En 1936, la Guerre civile espagnole éclate, alors qu’il est nommé directeur du musée du Prado à Madrid. Le 26 avril 1937, des bombardements opérés par des avions nazis à la demande du général Franco à Guernica sont effectués. Picasso, horrifié par ces actions, se lance dans la production d’une de ses œuvres majeures, Guernica. Il y exprime toute sa colère et dénonce l’horreur de la guerre. Cette toile fut exposée à l’Exposition internationale à Paris en 1937. Grand partisan de la paix, il peint, après la guerre, la célèbre Colombe de la paix (1949) à l’occasion de son adhésion au Conseil mondial de la paix. Une grande rétrospective au Grand Palais et au Petit Palais est proposée en 1966 à Paris. Lors de ses dernières années, il s’installe près de la montagne Saint-Victoire où il disparaît le 8 avril 1973.

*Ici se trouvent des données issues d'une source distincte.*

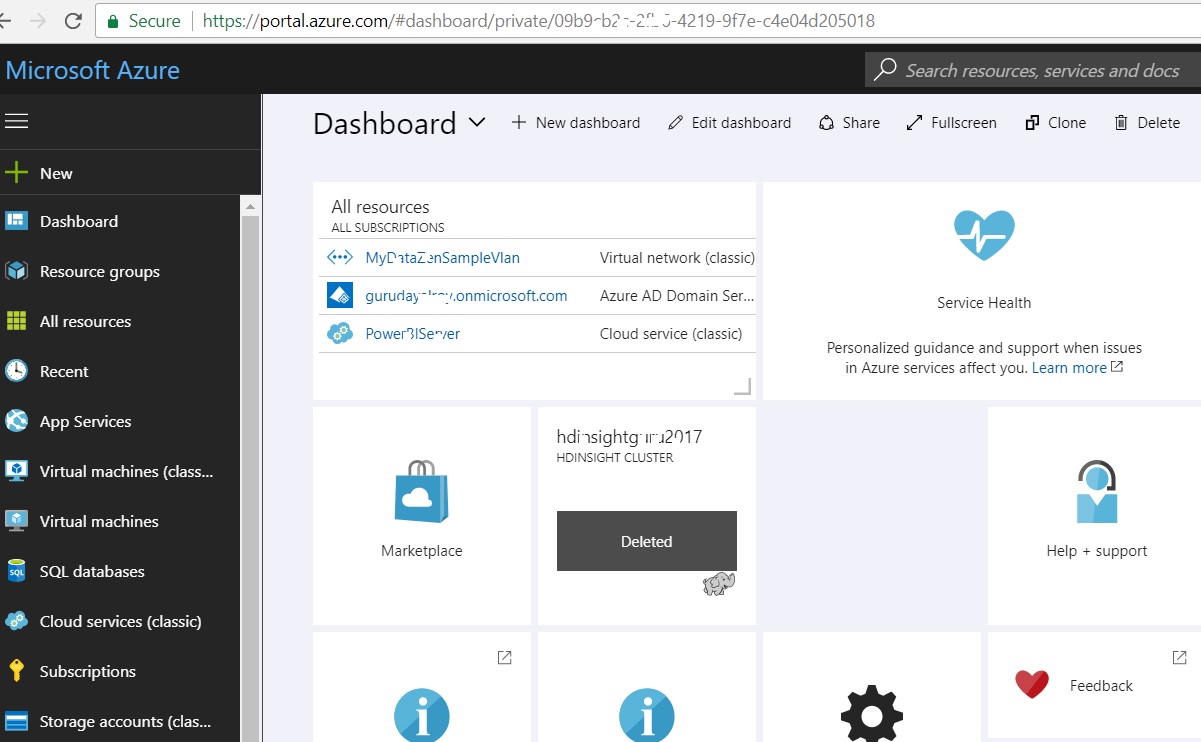This screenshot has width=1201, height=742.
Task: Open the Dashboard selector chevron
Action: (477, 123)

Pablo Picasso raconté par Abd Al Malik

Interview d’Abd Al Malik

Charles Aznavour (1924-2018)

Né Aznavourian en 1924 à Paris, d’un père et d’une mère arménienne apatride de passage en France pour migrer aux États-Unis, Charles Aznavour court très jeune après les cachets et les petits rôles dans le domaine du spectacle. C’est à la fin de la Seconde Guerre mondiale que sa carrière commence lorsqu’il compose quelques titres avec le pianiste Pierre Roche et devient l’aide de Charles Trenet et d’Édith Piaf, pour qui il écrit quelques chansons. Il l’accompagne cette dernière dans sa tournée américaine entre 1947 et 1948. C’est aussi chez elle qu’il rencontre Gilbert Bécaud, en 1950. Tenace, Charles Aznavour travaille pour améliorer sa voix, et l’année 1956 représente un premier chapitre dans sa vie de chanteur. Pour son passage à L’Olympia, il chante Sur ma vie, qui devient un grand succès populaire.

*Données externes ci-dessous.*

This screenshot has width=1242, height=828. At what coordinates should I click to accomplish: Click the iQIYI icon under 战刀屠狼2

Sa carrière est lancée et, en 1960, Je m’voyais déjà obtient un véritable triomphe. C’est aussi le début de sa carrière au cinéma. Durant les années qui suivent, il nous laisse des classiques de la chanson française : Tu t’laisses aller (1960), Il faut savoir (1961), Les comédiens (1962), La mamma (1963), For Me Formidable (1964), La Bohème (1965), Emmenez-moi (1967) et Désormais (1969). En 1972, il défraye la chronique en chantant Comme ils disent, texte qui aborde avec respect — fait rare —, le thème de l’homosexualité. Dans les années 1970, il joue énormément à l’étranger. Suite au tremblement de terre en 1988 qui frappe son pays d’origine, il monte la fondation Aznavour pour l’Arménie et, l’année suivante, Pour toi Arménie, en collaboration avec plus de 80 artistes, se hisse au sommet des hit-parades.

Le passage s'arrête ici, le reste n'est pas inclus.